The artwork of Freddie WR Linsky attracted interest when it was posted on Charles Saatchi's online gallery. A Berlin gallery even invited Linsky to showcase his talents in an upcoming exhibition. What the critics didn't know was that Linsky was only 2 years old. Many of his pieces included ketchup, sprayed while sitting in his high chair. The works had been posted online by his mother, Estelle Lovatt, a lecturer at Hampstead School of Art, who explained that Freddie always got very excited by the messes he made, and she became curious whether critics "would be encouraging or dismissive if I showed his work online." [Daily Mail]
In January 2008 five Iranian speedboats approached three U.S. Warships in the Persian Gulf. When the U.S. ships attempted to contact the Iranians by radio, they heard a voice reply, "I am coming to you... You will explode in... minutes." At first the warships assumed this message came from the Iranian speedboats, but it's since been determined that it probably came from a "Filipino Monkey", which is the name given to rogue radio operators who interject lewd jokes, threats, and obscenities into ship-to-ship radio communications conducted on VHF marine channels. Filipino Monkey radio pranksters have been active in the Persian Gulf since at least 1984. More…
Since 1981 the magazine Wine Spectator has given "Awards of Excellence" to restaurants that it deems to have exceptional wine lists. To win an award a restaurant must submit their wine list to the magazine and pay a $250 application fee. Over two-thirds of the restaurants who submit an application win an award, and the contest earns Wine Spectator over $1 million a year in fees. In 2008 the magazine gave an award to Osteria L’Intrepido, a restaurant in Milan, Italy. It was later embarrassed to discover that this restaurant did not exist. More…

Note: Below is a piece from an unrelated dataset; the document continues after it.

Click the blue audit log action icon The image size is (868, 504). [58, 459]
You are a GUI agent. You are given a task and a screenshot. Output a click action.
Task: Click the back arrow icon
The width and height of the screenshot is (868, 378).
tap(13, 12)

Rick Dyer and Matthew Whitton claimed they had stumbled upon the dead body of a Bigfoot while hiking in the Georgia woods. The creature was large, measuring 7 feet 7 inches tall and weighing over 500 pounds. Nevertheless, they managed to haul it out of the woods and store it in a freezer. Their claim was met with widespread skepticism, even from Bigfoot believers, but during a press conference in Palo Alto they indignantly stood by their story. However, when the body in the freezer was finally examined, it turned out to be a halloween costume with roadkill remains dumped on top of it. [Bigfoot Encounters]
Bernard Madoff founded Bernard L. Madoff Investment Securities LLC in 1960. It became a prestigious firm on Wall Street, acting both as a market-maker (a middleman between buyers and sellers of shares) and as an investment fund that managed money for high-net-worth individuals and institutions. Year after year Madoff delivered reliable annual returns of around 10% for his investors. He managed to do this even in down markets when everyone else was losing money. These returns inevitably created suspicions, but billions of dollars continued to be entrusted to him, principally because he always paid out if anyone requested their money. More…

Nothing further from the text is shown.